- WHAT YOU WILL DO:
Please copy exactly the lines from the one containing "The width and height of the screenshot is (1279, 747)." to the end of the entries, both included, and nothing else. Omit every picture.

- PROVIDED DATA:
┌──
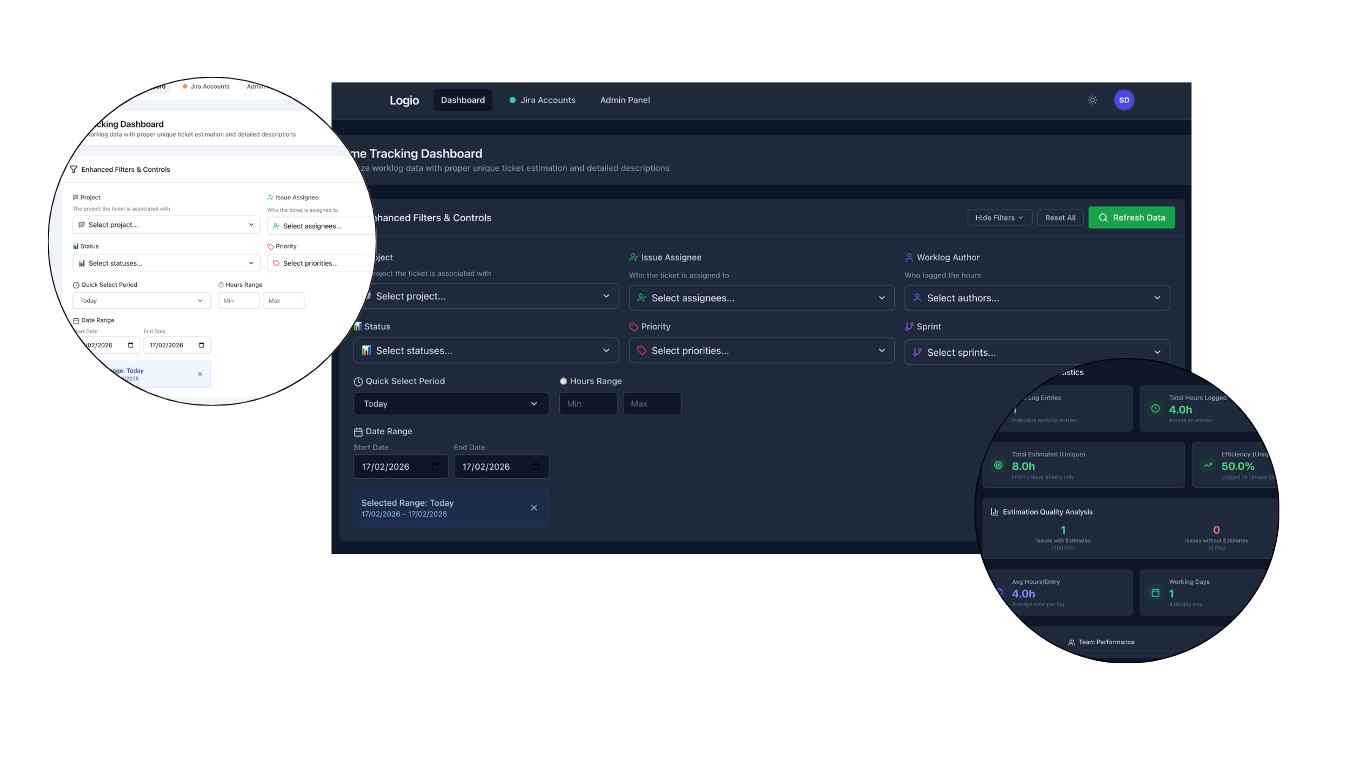Open the Admin Panel tab
Image resolution: width=1366 pixels, height=768 pixels.
[x=625, y=100]
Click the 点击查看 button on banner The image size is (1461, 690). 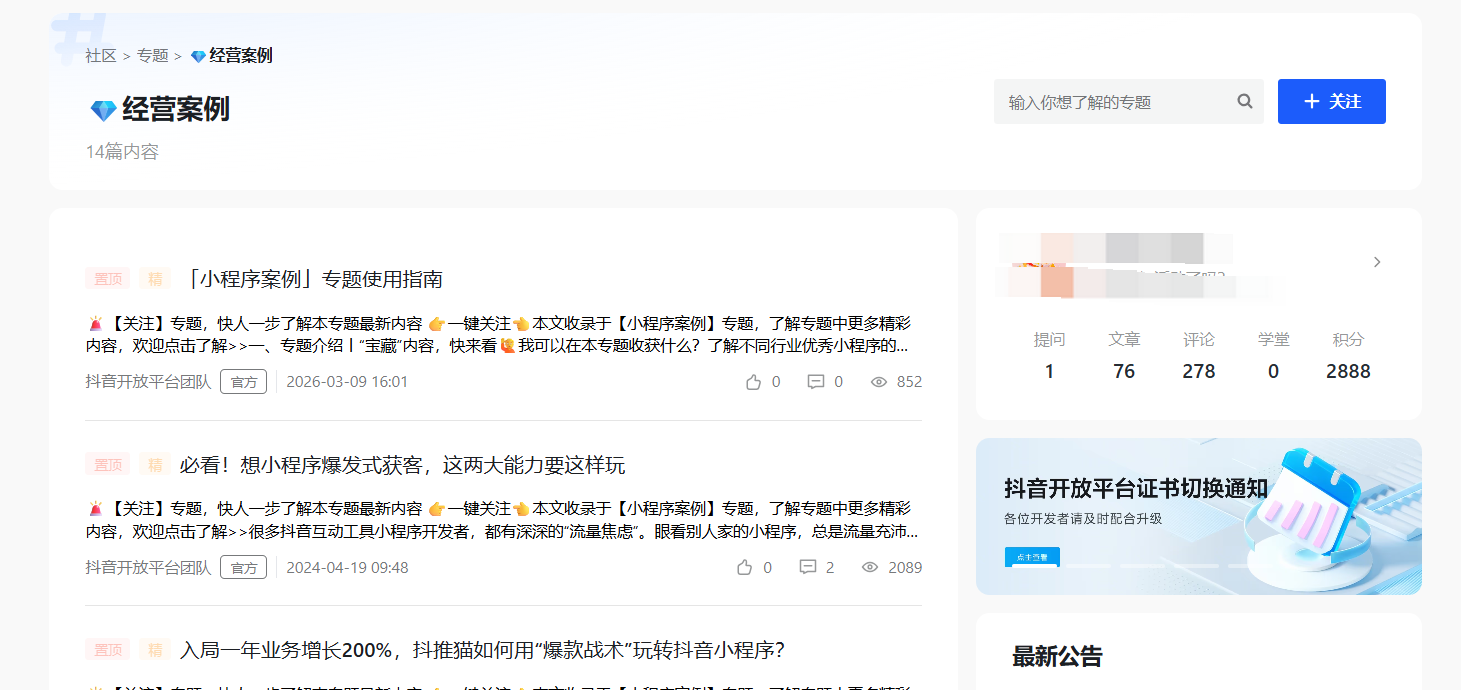tap(1031, 557)
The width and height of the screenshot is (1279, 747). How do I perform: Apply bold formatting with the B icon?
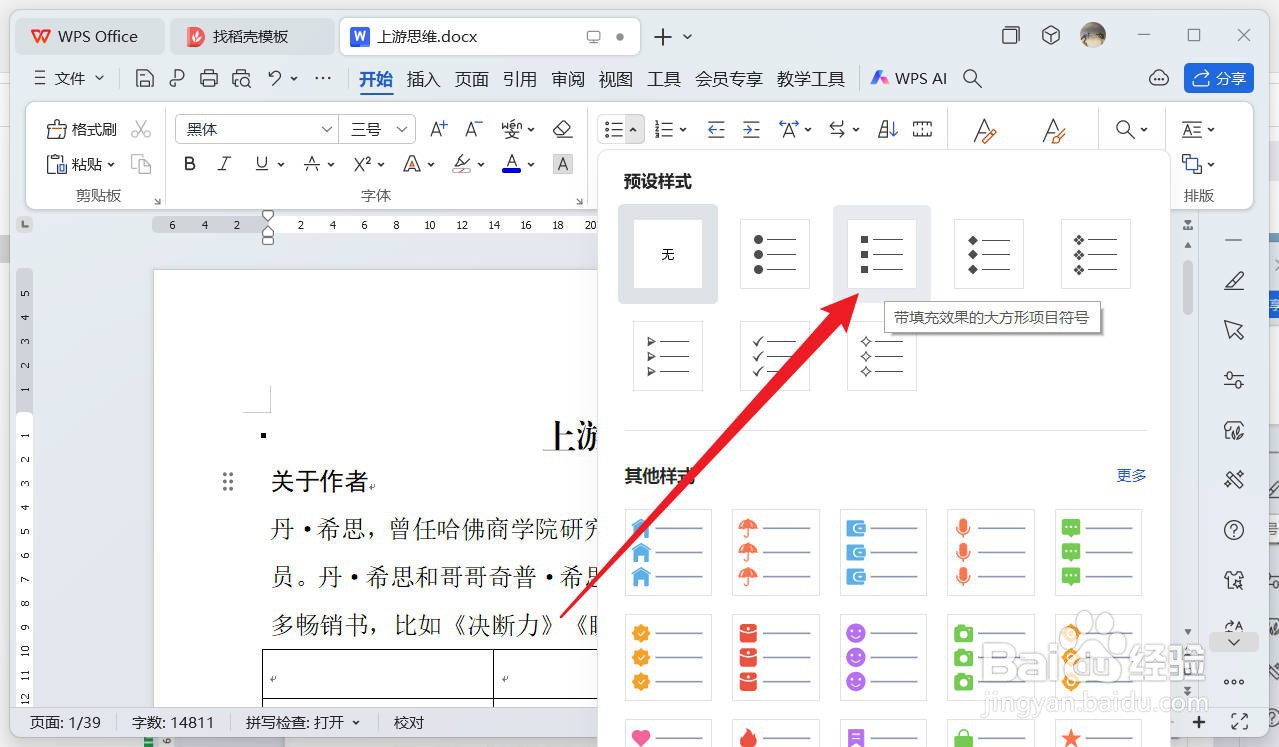(189, 164)
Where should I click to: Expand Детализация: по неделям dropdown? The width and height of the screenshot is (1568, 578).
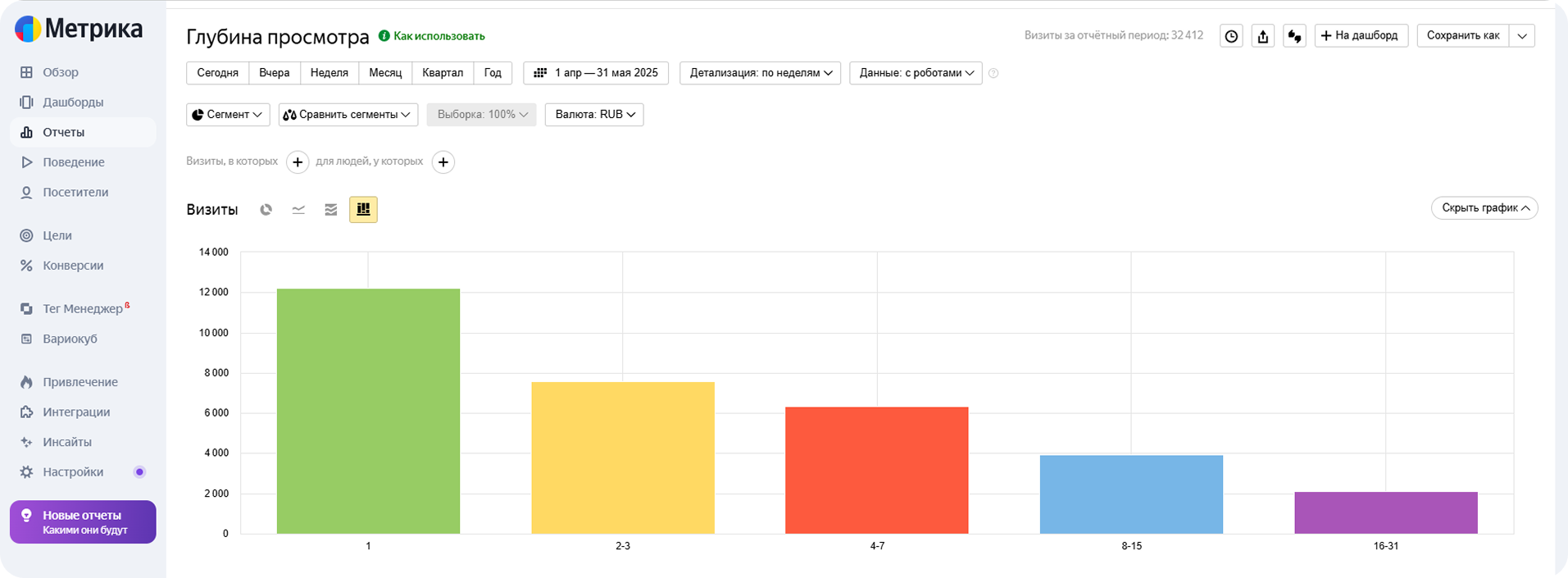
└──
- WRITTEN REPLY:
The width and height of the screenshot is (1279, 747). How do I perform: Apply bold formatting with the B icon?
(189, 164)
Where should I click to: Expand Детализация: по неделям dropdown? The width and height of the screenshot is (1568, 578).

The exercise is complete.